# Exercise brief
Find the word "agent" in the data. Return every line where it appears.

# Data records
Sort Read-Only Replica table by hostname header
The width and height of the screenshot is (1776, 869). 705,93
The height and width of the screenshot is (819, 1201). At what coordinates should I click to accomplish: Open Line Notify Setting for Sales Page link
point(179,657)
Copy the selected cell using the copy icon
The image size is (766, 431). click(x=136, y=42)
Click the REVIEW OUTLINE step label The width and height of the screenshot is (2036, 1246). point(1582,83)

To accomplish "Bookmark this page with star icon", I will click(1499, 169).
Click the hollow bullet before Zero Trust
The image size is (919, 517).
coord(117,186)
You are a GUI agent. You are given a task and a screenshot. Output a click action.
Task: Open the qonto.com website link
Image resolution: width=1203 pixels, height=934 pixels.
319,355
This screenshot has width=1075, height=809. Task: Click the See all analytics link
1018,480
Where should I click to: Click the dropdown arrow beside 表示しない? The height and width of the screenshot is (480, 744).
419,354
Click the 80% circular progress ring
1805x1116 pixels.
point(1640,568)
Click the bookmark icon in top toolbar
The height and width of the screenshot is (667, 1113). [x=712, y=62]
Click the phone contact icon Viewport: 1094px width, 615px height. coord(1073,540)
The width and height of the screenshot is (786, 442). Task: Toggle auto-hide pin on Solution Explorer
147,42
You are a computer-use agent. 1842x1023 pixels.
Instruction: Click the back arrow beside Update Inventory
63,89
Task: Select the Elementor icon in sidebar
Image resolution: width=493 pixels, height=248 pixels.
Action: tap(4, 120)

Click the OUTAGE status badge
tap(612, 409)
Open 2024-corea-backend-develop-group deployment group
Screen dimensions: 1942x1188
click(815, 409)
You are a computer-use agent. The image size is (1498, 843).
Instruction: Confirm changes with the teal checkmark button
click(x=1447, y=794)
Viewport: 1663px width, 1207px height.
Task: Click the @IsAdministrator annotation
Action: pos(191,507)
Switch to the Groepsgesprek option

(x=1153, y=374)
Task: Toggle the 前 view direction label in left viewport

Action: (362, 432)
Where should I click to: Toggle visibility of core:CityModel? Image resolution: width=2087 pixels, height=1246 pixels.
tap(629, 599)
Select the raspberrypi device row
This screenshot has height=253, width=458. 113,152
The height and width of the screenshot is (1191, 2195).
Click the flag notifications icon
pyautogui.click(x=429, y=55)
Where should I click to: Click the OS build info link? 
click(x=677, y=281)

# Solution to this task
You are a GUI agent. You are given a task and a screenshot. Output a click action.
You are a computer-use agent. 1842x1023 pixels.
You are a computer-use agent. The image size is (1498, 843).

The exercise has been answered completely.